Brooke Olsen-Farrell, superintendent of the Addison-Rutland Supervisory Union, with Gov. Phil Scott
Gov. Phil Scott began his weekly press conference Thursday by recalling a tragedy and a near-tragedy that occurred the same week in February 2018. He cited the one-year anniversary of the "senseless, tragic and horrific" school shooting on February 14 in Parkland, Fla. — and the apparent plan by a Vermont teenager to commit a mass shooting at Fair Haven Union High School, which was thwarted just a day after Parkland.
The governor praised the Fair Haven community for its "courage in supporting each other."
The arrest of 18-year-old Jack Sawyer and the revelation of his detailed plans to shoot "as many as I can get" proved to be a turning point for Scott. In the aftermath, the governor reversed his longstanding opposition to gun-safety legislation.
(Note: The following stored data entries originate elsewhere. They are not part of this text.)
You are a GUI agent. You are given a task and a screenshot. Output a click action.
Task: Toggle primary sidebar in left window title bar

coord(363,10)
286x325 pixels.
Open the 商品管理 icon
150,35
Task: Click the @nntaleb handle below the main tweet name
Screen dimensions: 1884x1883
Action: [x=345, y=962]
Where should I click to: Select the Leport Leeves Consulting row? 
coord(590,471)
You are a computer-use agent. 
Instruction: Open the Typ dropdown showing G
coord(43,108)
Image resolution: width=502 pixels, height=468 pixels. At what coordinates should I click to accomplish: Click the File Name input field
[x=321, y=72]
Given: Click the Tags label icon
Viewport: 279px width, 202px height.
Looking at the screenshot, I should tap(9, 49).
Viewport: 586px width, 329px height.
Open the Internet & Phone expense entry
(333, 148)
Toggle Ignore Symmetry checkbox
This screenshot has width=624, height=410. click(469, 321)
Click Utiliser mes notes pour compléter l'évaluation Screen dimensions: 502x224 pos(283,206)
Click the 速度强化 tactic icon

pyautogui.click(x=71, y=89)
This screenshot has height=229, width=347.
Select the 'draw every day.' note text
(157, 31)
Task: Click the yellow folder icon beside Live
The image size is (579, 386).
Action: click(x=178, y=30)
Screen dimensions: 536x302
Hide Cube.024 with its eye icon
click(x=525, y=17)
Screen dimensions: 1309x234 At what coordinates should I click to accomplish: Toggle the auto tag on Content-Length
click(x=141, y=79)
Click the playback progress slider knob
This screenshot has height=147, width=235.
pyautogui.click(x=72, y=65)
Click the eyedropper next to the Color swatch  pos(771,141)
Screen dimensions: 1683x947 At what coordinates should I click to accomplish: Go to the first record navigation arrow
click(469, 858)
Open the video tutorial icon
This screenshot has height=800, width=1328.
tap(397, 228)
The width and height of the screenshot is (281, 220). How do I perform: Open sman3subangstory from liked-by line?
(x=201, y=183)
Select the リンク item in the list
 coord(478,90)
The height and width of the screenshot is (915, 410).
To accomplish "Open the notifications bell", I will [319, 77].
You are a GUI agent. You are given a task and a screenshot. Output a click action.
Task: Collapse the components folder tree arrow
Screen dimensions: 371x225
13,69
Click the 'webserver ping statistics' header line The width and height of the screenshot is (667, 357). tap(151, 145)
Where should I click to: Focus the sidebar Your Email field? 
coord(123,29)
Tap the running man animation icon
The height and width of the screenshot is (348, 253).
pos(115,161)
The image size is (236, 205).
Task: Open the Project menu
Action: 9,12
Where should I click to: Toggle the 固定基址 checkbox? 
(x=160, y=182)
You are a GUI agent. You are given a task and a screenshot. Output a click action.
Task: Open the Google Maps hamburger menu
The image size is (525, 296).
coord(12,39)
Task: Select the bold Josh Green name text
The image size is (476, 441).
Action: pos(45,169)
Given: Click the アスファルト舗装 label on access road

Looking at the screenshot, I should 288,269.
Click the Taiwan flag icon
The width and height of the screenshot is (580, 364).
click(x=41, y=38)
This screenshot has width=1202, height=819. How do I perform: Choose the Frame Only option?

In April, he signed a package of gun bills into law.
Brooke Olsen-Farrell, superintendent of the Addison-Rutland Supervisory Union, spoke of the "tremendously resilient community" at the high school. "Everyone has banded together to really support one another," she added.
At the same time, the aftereffects are still present. "Initially after the event, we did have an uptick in student absences," Olsen-Farrell said. "Since that time, we have had an increase in students who have opted out on school choice or early college ... We're still working with traumatologists, and we have a therapy dog program and other pieces in place to help the students."
At the press conference, Scott and Vermont-National Education Association president Don Tinney announced a competition for middle and high school students to create a public service announcement on the subject of "See Something, Say Something." Prizes of $1,000 for first place, $500 for second and $250 for third will go to the video production programs at the winning teams' schools.
Scott expressed a determination to keep school safety in the forefront.
"My fear is that if we don't continue to talk about this, people will forget," he said. "We take things for granted over time."
He talked of last year's $5 million grant program for school security improvements; his administration has proposed another $1.5 million in the 2020 budget. "I believe this may be an ongoing need," he said.